BRIEF:
Copy exactly the lines from the one containing "Toggle fold marker at line 94" through the last line of the records below, including both, and leave out any pictures.
Segment Open
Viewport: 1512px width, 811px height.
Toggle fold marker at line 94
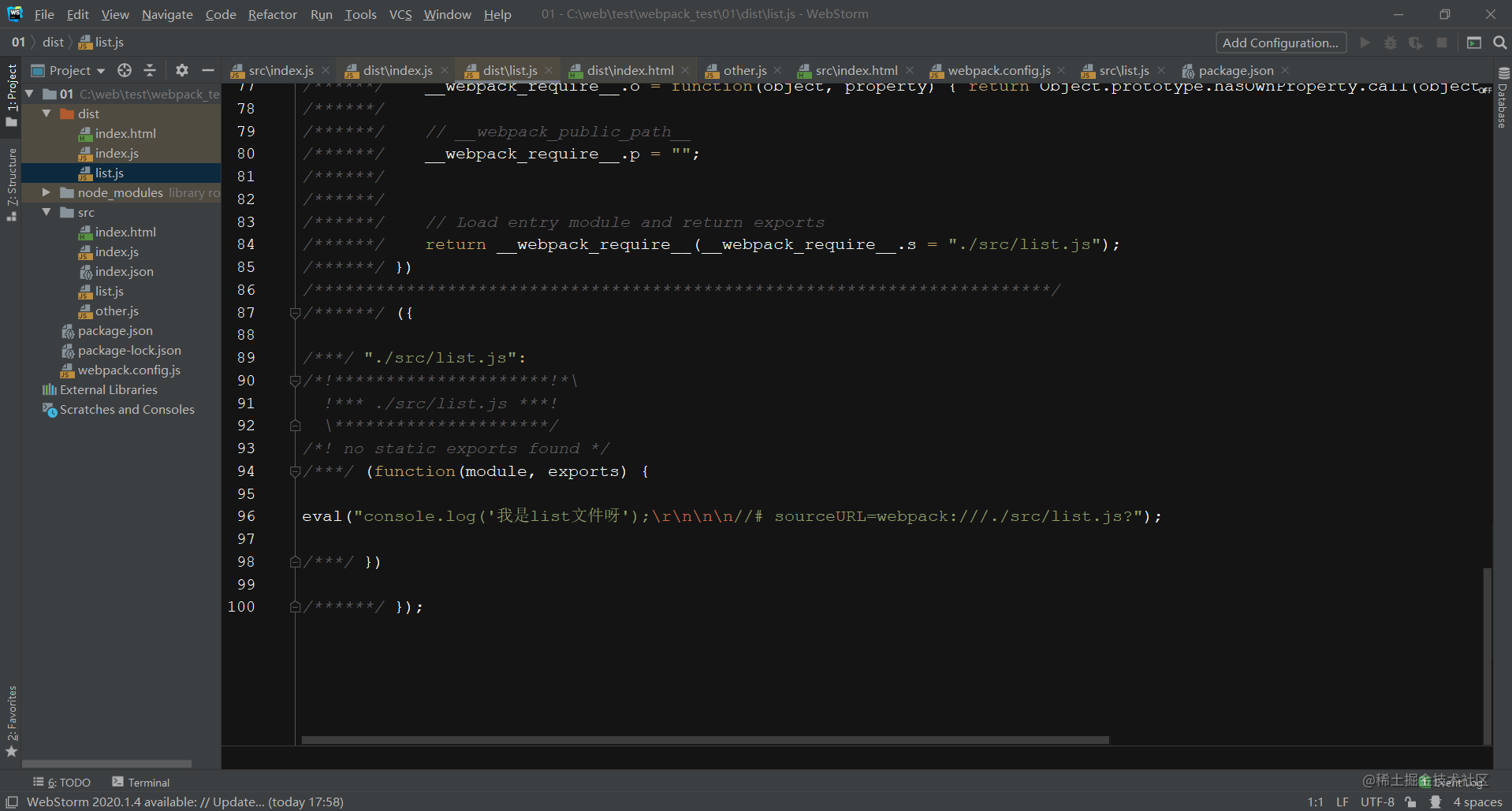(295, 471)
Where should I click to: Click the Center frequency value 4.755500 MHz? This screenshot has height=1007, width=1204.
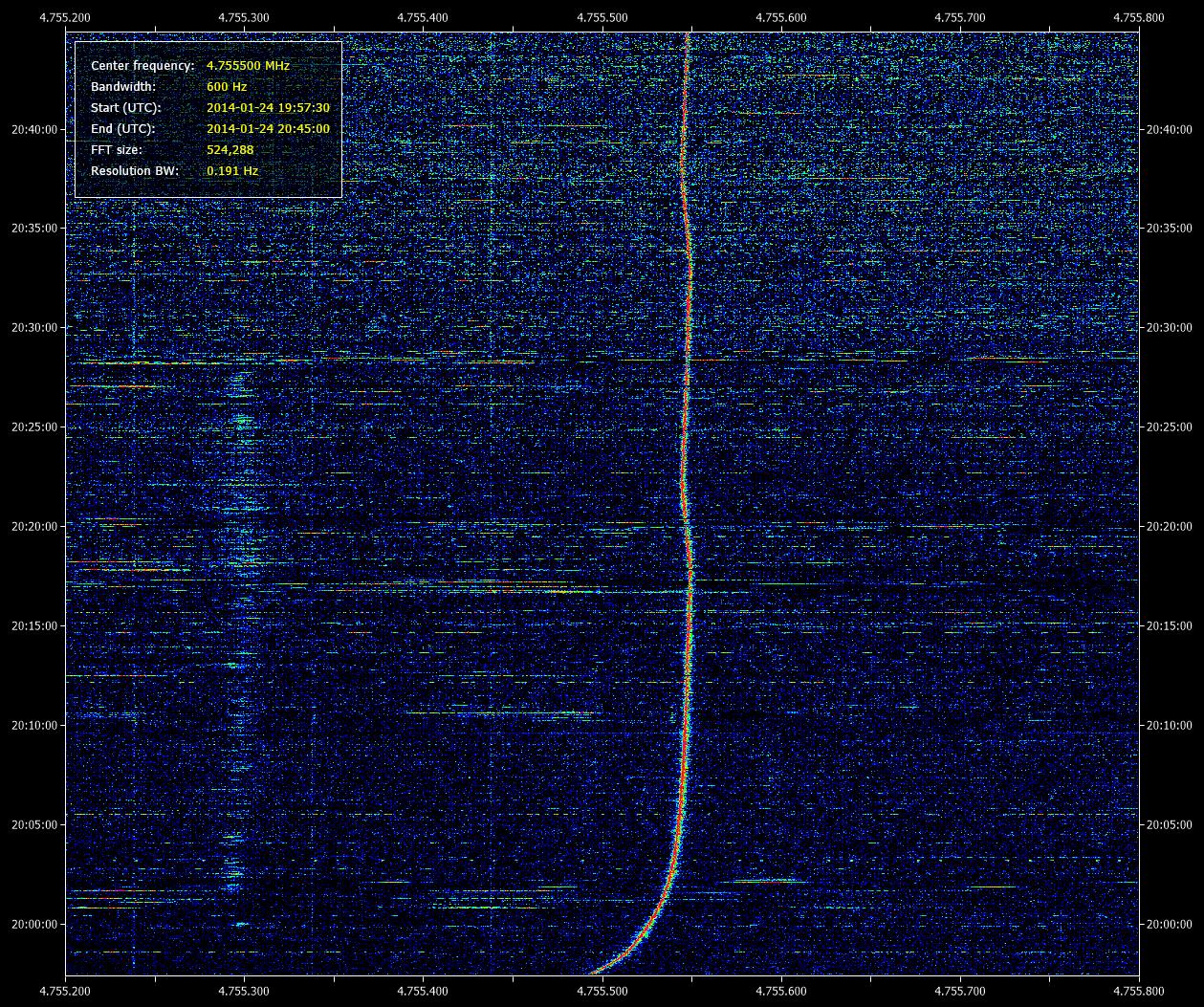[248, 66]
Segment Closed
FINISHED EXERCISE:
Toggle fold marker at line 94
(295, 471)
Where should I click to: Click the Center frequency value 4.755500 MHz? This screenshot has height=1007, width=1204.
[248, 66]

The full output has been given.